La seconda vita della Microlino è ai nastri di partenza. Dopo un passato abbastanza burrascoso, la supercompatta dalle forme retrò che si ispira chiaramente alla Isetta sembra aver trovato la via per il ritorno sul mercato con una versione evoluta, individuata dalla sigla 2.0.

La tabella di marcia è ufficialmente partita con la presentazione al Salone di Monaco 2021 e la contestuale messa online del configuratore, che offre anche possibilità di effettuare una prenotazione (sono già 24.000 i preordini ricevuti). A questo seguiranno l’avvio della produzione, programmata entro la fine dell’anno, e le consegne vere e proprie a partire dalla primavera del 2022.

Tre batterie, fino a 230 km di autonomia

Piccola, tondeggiante, simpatica, la Microlino ha quattro ruote, con quelle posteriori dalla carreggiata molto ridotta rispetto all’avantreno, porta anteriore che occupa tutto il frontale e abitacolo a due posti. A questo si aggiunge una capacità di carico di 230 litri. Grazie all’adozione di una scocca in alluminio e acciaio ha un peso di soli 435 kg.

Live photos of Microlino 2.0 from IAA 2021

Per quanto riguarda il powertrain, la Microlino, che grazie ad una serie di migliorie ha incrementato l’efficienza generale del 10%, è spinta da un motore elettrico con 26 CV di potenza e 118 Nm di coppia alimentato da una batteria posizionata sotto il pianale che sarà disponibile in tre tagli diversi, con autonomie di circa 95, 175 e 230 km. L’auto è in grado di scattare da 0 a 50 km/h in 5” e di raggiungere una velocità massima di 90 km/h.

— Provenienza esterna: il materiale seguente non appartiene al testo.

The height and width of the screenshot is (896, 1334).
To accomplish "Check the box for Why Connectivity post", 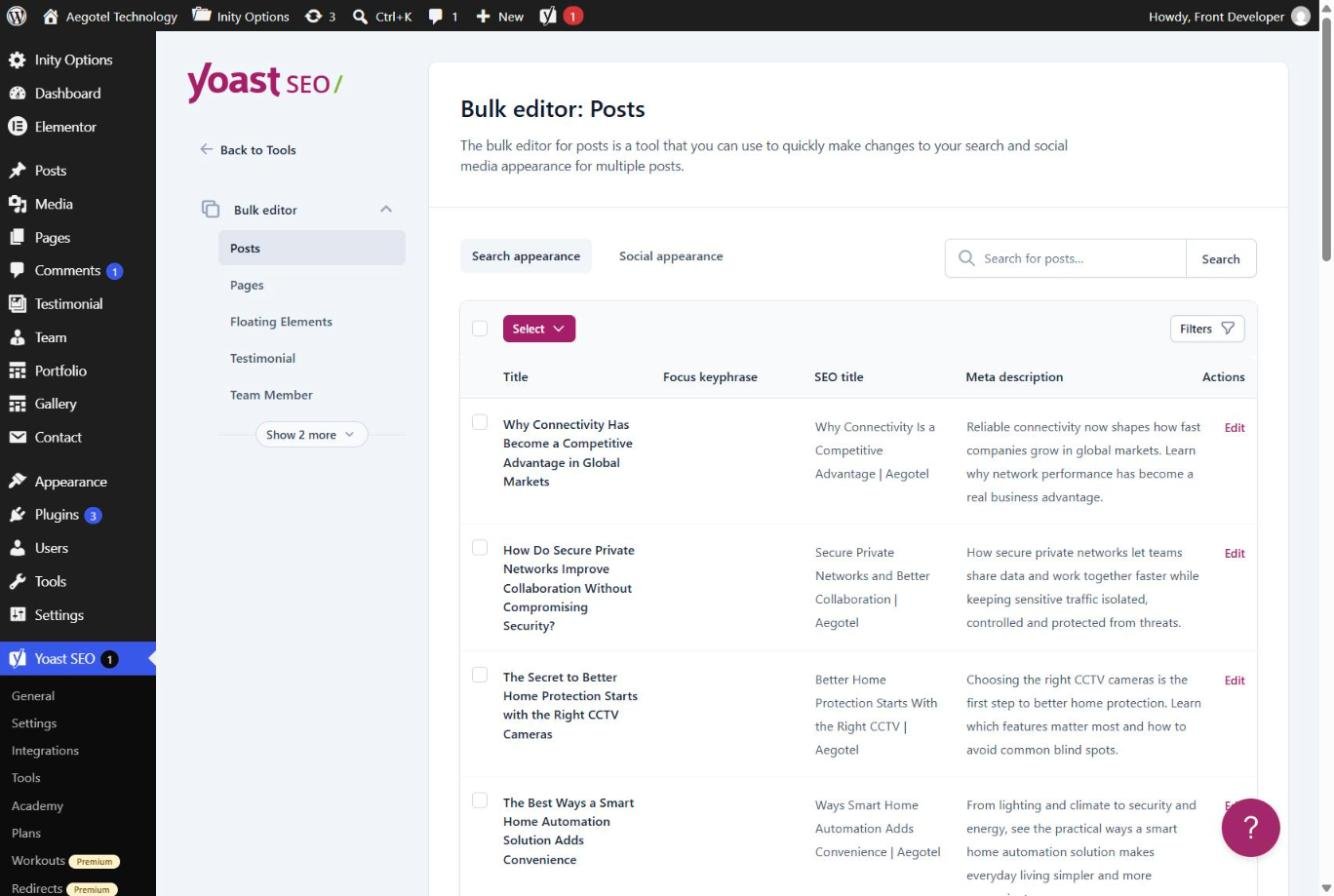I will point(480,422).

Autonomia 95, 175 o 230 km (WLTP)
Potenza massima 26 CV
Coppia massima 118 Nm
0-50 km/h 5 secondi
Velocità massima 90 km/h
Peso 435 kg
Capacità di carico 230 litri

Si parte da 12.000 euro

La seconda generazione della Microlino, che vediamo dal vivo al Salone di Monaco, sarà offerta in tre versioni. Si parte dalla Urban, che ha un’estetica e una dotazione più semplice, e si arriva agli allestimenti Dolce e Competizione, il primo ispirato alla Dolce Vita e ai veicoli degli Anni ’50 e ’60, con colori pastello e dettagli che rimandano al passato, il secondo dalle tinte più decise e materiali più moderni.

La Microlino sarà prodotta a Torino grazie alla collaborazione con Cecomp e, una volta a regime, arriverà a 7.500 vetture all’anno. Con la possibilità di aumentare il ritmo se le richieste supereranno le aspettative. Le prime consegne avverranno in Svizzera, alla quale subito dopo seguirà la Germania e poi, via via, altri mercati europei.